Ter o nome negativado, por si só, já é uma situação delicada. Agora, imagine descobrir que isso aconteceu sem que você sequer tenha uma dívida real com a empresa que fez a inscrição. Essa é a realidade de muitos brasileiros que enfrentam o problema da negativação indevida — uma prática abusiva que fere diretamente o Código de Defesa do Consumidor (CDC).
Conforme o jurista Sergio Cavalieri Filho, o CDC não veda a existência de cadastros de inadimplentes, sendo legítima a inclusão de nomes nesses bancos de dados pelas empresas. No entanto, essa prática se torna abusiva — e, portanto, ilícita — quando a negativação ocorre de forma indevida ou se mantém nos registros por período superior ao permitido pela legislação.
De forma simples, a negativação indevida ocorre quando o nome do consumidor é inscrito nos cadastros de inadimplentes, como SPC ou SERASA, sem que exista uma dívida válida, legítima ou exigível. Isso pode acontecer por erro interno da empresa, cobrança de valores já pagos, contratos inexistentes ou até em casos de fraude (como no uso indevido de dados pessoais).
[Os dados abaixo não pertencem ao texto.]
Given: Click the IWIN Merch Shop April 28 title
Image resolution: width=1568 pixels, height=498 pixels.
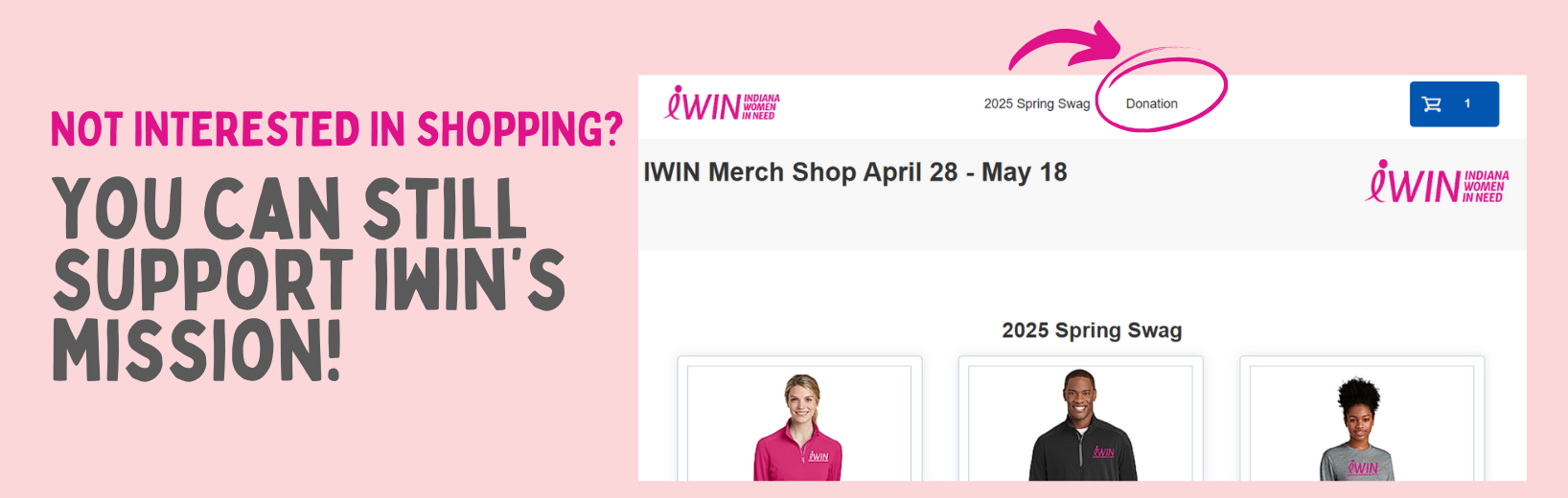Looking at the screenshot, I should point(855,172).
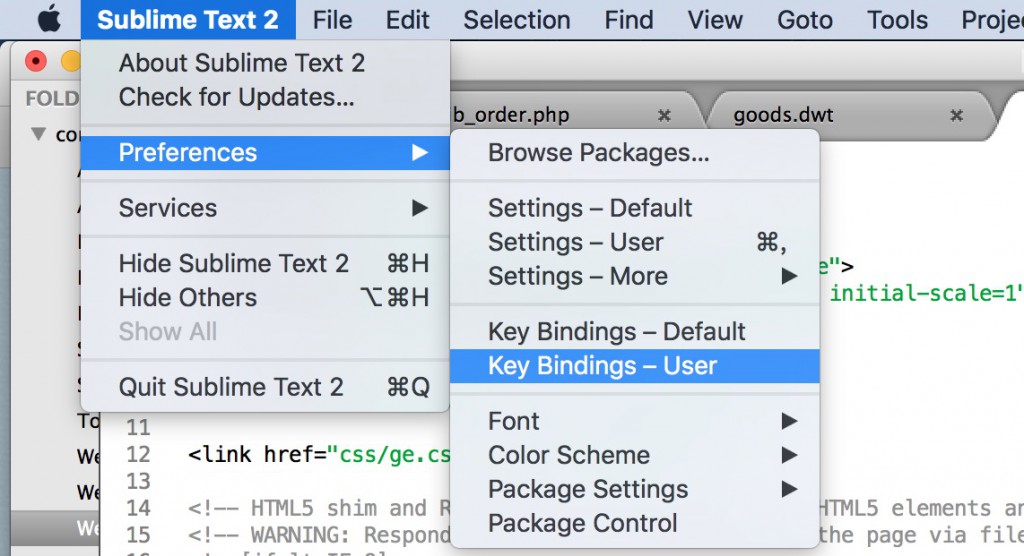Close the b_order.php tab via its x

[x=664, y=115]
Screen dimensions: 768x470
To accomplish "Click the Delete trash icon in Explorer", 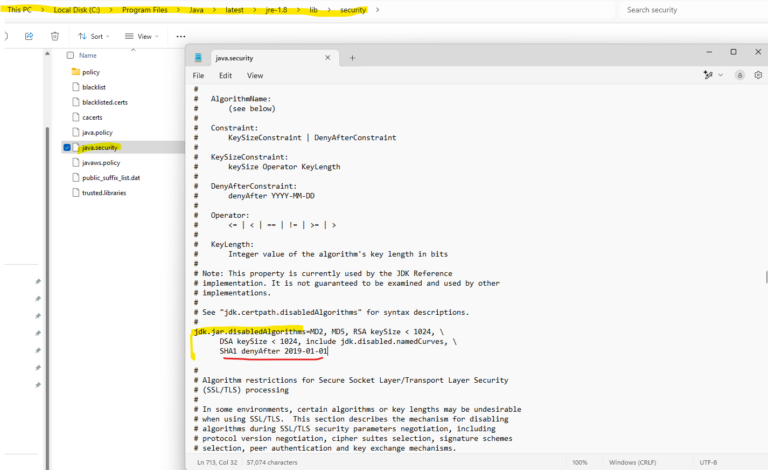I will point(53,36).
A consequência é imediata: o CPF da pessoa passa a constar como restrito, o que pode impedir compras, financiamentos, abertura de contas e até prejudicar o acesso a crédito básico no mercado.
Diante disso, é importante saber que o consumidor que for alvo de algo parecido tem direito à reparação. O primeiro passo é buscar, de forma documentada, a empresa que realizou a negativação e exigir a retirada imediata do nome dos registros.
Caso não haja solução amigável, é possível ingressar com ação judicial — tanto para a exclusão do registro, quanto para o pedido de indenização por danos morais. Tudo isso num mesmo processo.
A jurisprudência é clara: a negativação indevida, por si só, gera o direito à indenização. Isso porque o abalo ao crédito e à reputação do consumidor é presumido, ou seja, não é necessário provar o prejuízo concreto.
Além disso, se a inscrição for feita enquanto o consumidor discute a dívida em juízo, ou mesmo após o pagamento ter sido efetuado, a responsabilização da empresa se torna ainda mais evidente.
Manter o nome limpo não é apenas uma questão de crédito — é uma forma de preservar a dignidade e a confiança do consumidor no mercado. Quando esse direito é desrespeitado, a reparação não deve ser apenas uma opção: deve ser imediata, proporcional e exemplar.